30 La forme familiale est définie par la présence d’un ADK chez au moins deux parents de premier degré du patient, ou au moins trois, quel que soit le degré de parenté. La proportion de patients âgés de moins de 50 ans est plus importante dans ces familles (16%) que dans la population générale. Par ailleurs, le risque de développer un ADK est augmenté de 2 à 3,7 fois par la consommation de tabac, avec une apparition de la maladie avancée de 10 ans. Les risques cumulés sont supérieurs pour les individus ayant trois parents de premier degré affectés (16-30%) que pour ceux en ayant deux (8-12%) (Rustgi 2014). Récemment, de grandes études d’association génétique pangénomiques (GWAS) ont permis d’identifier plusieurs loci de susceptibilité, notamment celle menée par une équipe de l’Université Johns Hopkins, qui incluait en tout 9925 ADK et 11569 contrôles sains, d’Amérique du Nord, d’Europe et d’Australie (Childs et al. 2015). Cette étude confirme les loci précédemment identifiés à promixité des gènes ABO, KLF5, TERT, PDX1, NR5A2, et met en évidence de nouvelles associations à proximité de SUGCT, TP63 et ETAA1.
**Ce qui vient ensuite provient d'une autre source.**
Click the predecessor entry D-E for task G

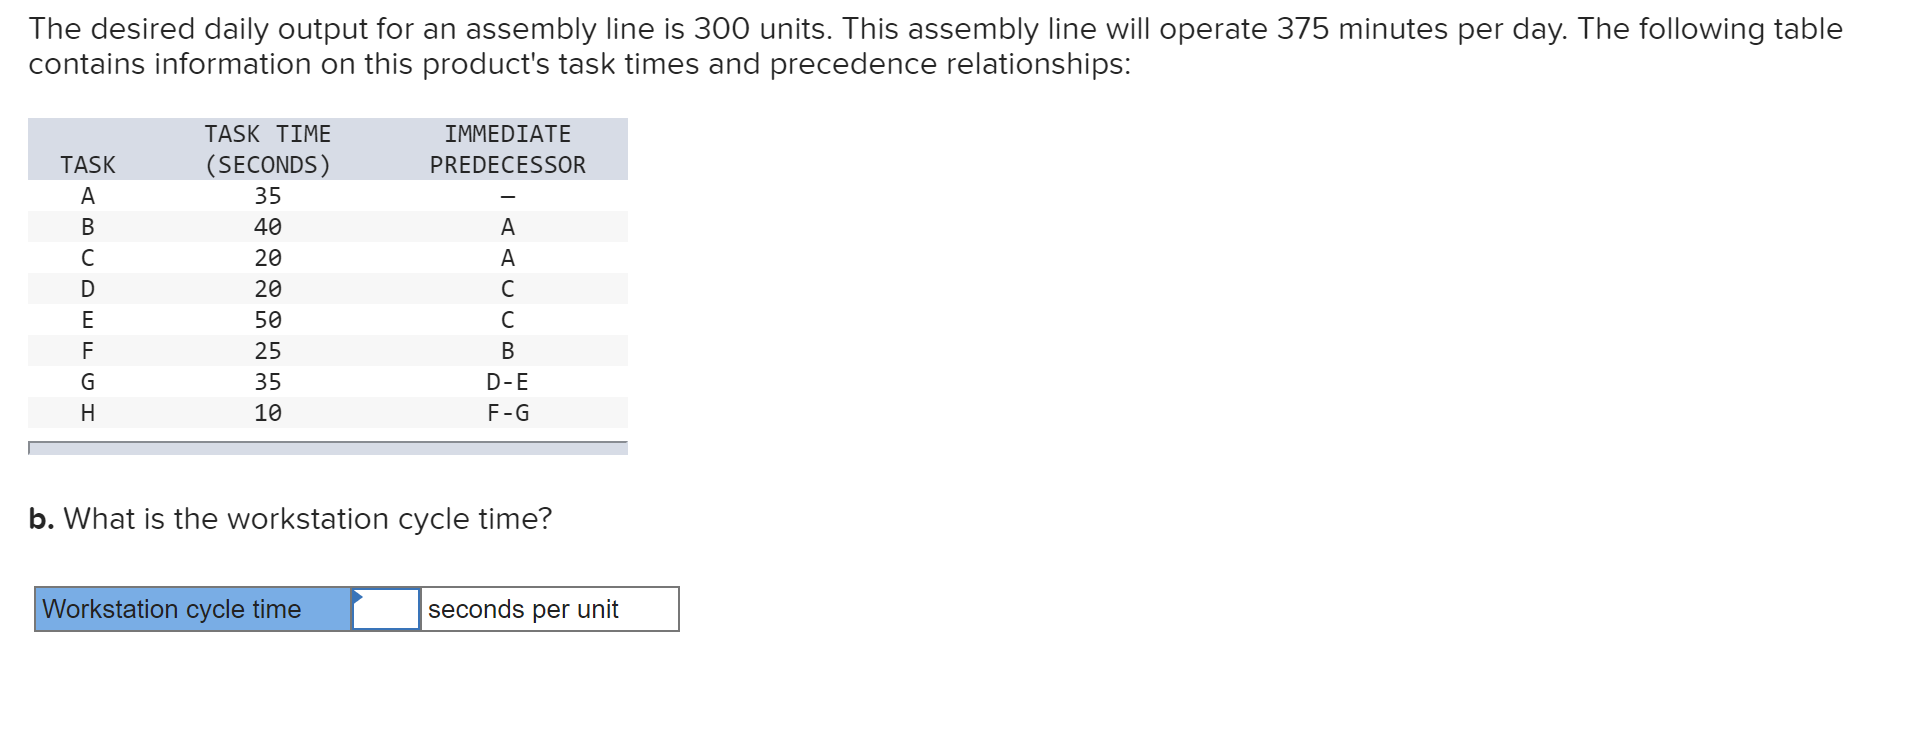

2. Traitements de l’adénocarcinome pancréatique

La survie médiane tout stade confondu est généralement inférieure à 6 mois, alors que le statut de tumeur « résécable » fait augmenter cette survie à 18 mois, faisant de la chirurgie la seule option considérée comme curative. L’âge des patients est souvent le premier critère analysé. Avec un pic d’incidence à 70 ans, la faisabilité d’une chirurgie pancréatique lourde telle que la duodéno-pancréatectomie céphalique (DPC ou Whipple) est souvent à remettre en question. Dans 80% des cas, les patients ne sont pas opérables et présentent pour la plupart des métastases à distance (foie et poumon majoritairement). Le traitement chimiothérapeutique est alors immédiatement envisagé.

2.1. Tumeur opérable

Les ADK opérables représentent de 15 à 20% des cas. En plus de l’âge, l’état général du patient, la présence de métastases à distance, ou l’envahissement local sont à prendre en compte. Au niveau locorégional, l’envahissement du réseau artériel est le principal critère d’exclusion, ainsi que l’envahissement des ganglions hépatiques, mésentériques et péritonéaux. Les tumeurs de la tête (70% à 80% des cas) sont opérées par duodéno- pancréatectomie céphalique et celles du corps ou de la queue par spléno-pancréatectomie gauche. Même en cas de résection complète de la tumeur, la survie médiane est de 18 mois avec un taux de survie à 5 ans inférieur à 20%. La chimiothérapie adjuvante (gemcitabine le plus fréquemment) sur 6 mois est désormais systématique en France, alors que les traitements

31 néoadjuvants chimiothérapeutiques peuvent être proposés en essais thérapeutiques pour les tumeurs dites « borderline » (Hammel et al. 2015).

2.2. Stade métastatique

Historiquement, très peu de molécules ont été utilisées dans le traitement de l’ADK. D’un point de vue histologique, les ADK sont caractérisés par un stroma excessivement dense, qui est vraisemblablement impliqué dans l’inefficacité des traitements (Olive et al. 2009). Depuis 1997, la gemcitabine constituait la chimiothérapie de référence pour le traitement de l’ADK métastatique, au vu des nombreux échecs visant à la combiner à d’autres agents. En 2011, le protocole FOLFIRINOX combinant 5FU, leucovirine, oxaliplatine et irinotecan a démontré une survie globale de 11,1 mois contre 6,8 mois pour le bras gemcitabine, dans une cohorte sélectionnée de patients (ECOG 0-1 ou bon état général et absence de cholestase) (Conroy et al. 2011). En 2013, la combinaison de la gemcitabine à des nanoparticules de nab-paclitaxel a démontré une survie de 8,5 mois contre 6,7 mois pour la gemcitabine seule (Von Hoff et al. 2013). Ces protocoles constituent désormais les traitements standards en première ligne pour les patients en bon état général. En pratique, seulement 25% et 45% des ADK métastatiques sont respectivement éligibles pour les protocoles FOLFIRINOX et gemcitabine plus nab-paclitaxel (Peixoto et al. 2015).